***** RECORDS FOR THIS EXERCISE *****

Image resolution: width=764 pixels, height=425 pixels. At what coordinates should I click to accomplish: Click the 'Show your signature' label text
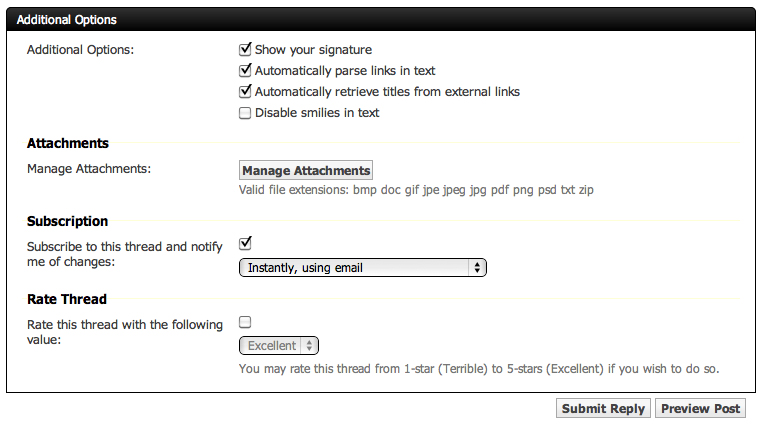coord(313,49)
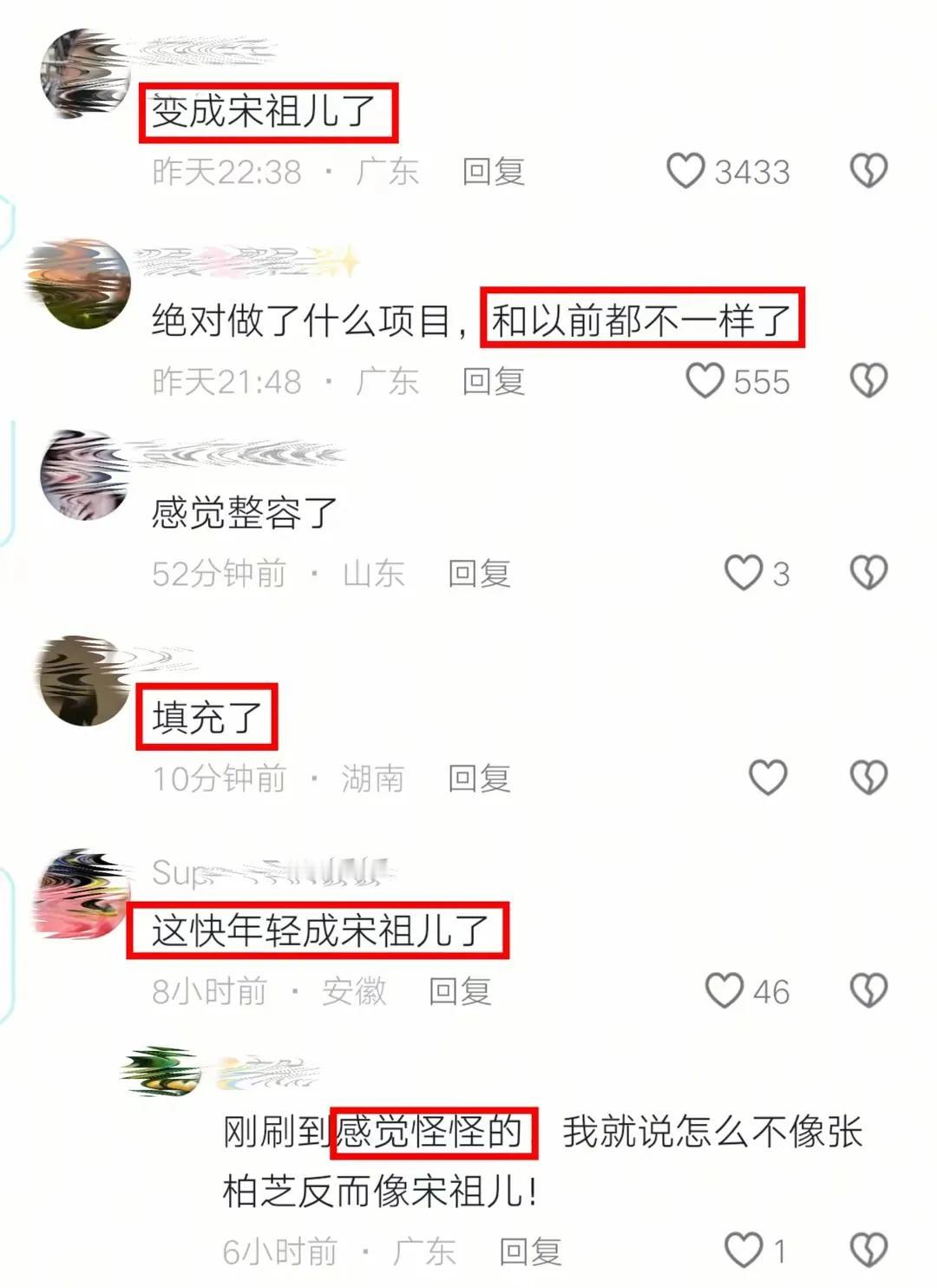The image size is (937, 1288).
Task: Tap broken heart on 昨天21:48 comment
Action: coord(868,381)
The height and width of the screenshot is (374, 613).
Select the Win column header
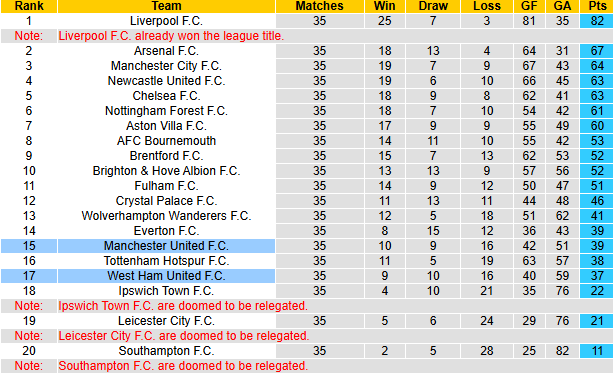[x=385, y=6]
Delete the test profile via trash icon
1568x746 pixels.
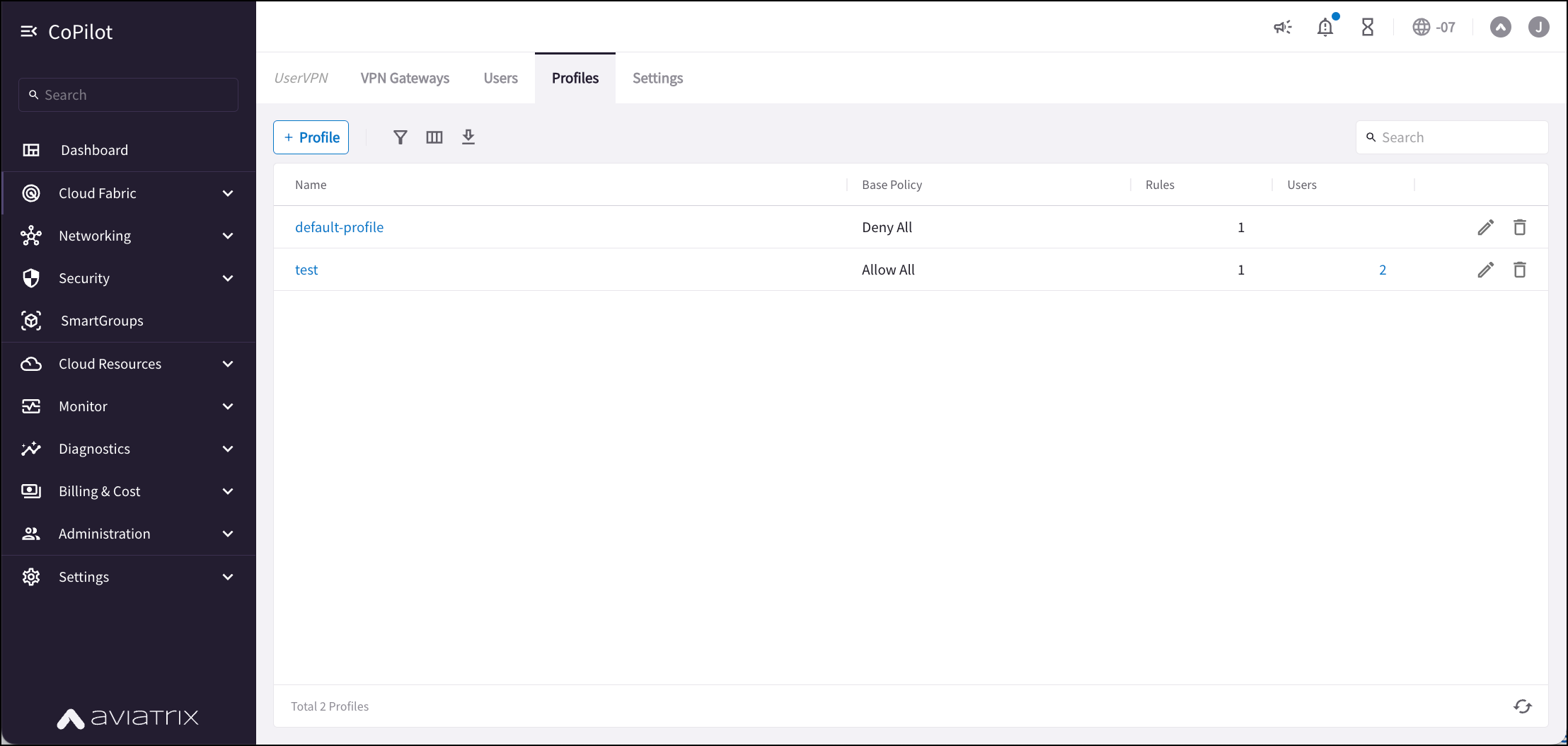tap(1521, 270)
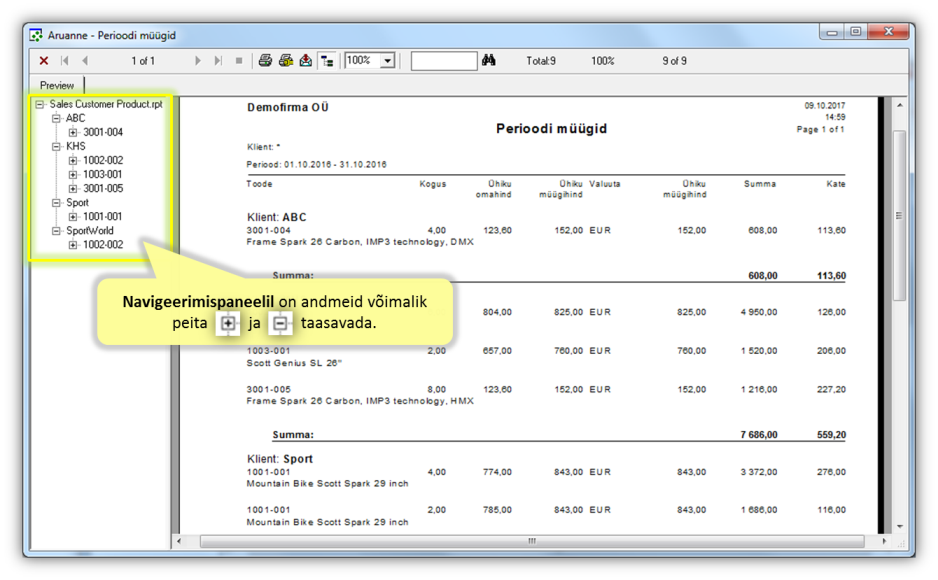
Task: Expand the 3001-004 node under ABC
Action: pyautogui.click(x=73, y=132)
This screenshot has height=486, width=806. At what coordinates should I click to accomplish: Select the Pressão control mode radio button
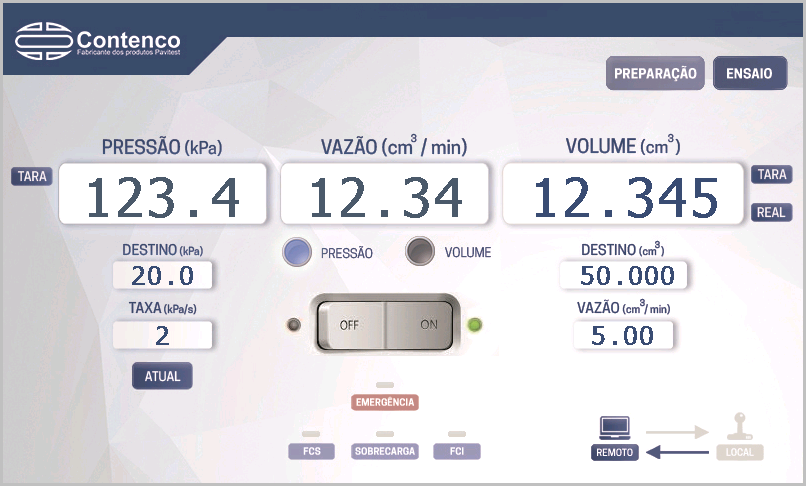pos(298,252)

*****

Copy the records above word for word, leaving out the pictures.

◆ **COMPLETE OUTPUT**
Image resolution: width=764 pixels, height=425 pixels. At what coordinates should I click to accomplish: Click the 'Show your signature' label text
coord(313,49)
The image size is (937, 1288).
Task: Tap broken heart on 昨天21:48 comment
Action: coord(868,381)
The height and width of the screenshot is (374, 613).
Select the Win column header
[x=385, y=6]
Delete the test profile via trash icon
1568x746 pixels.
tap(1521, 270)
Task: Expand the 3001-004 node under ABC
Action: pyautogui.click(x=73, y=132)
This screenshot has height=486, width=806. At what coordinates should I click to accomplish: Select the Pressão control mode radio button
pos(298,252)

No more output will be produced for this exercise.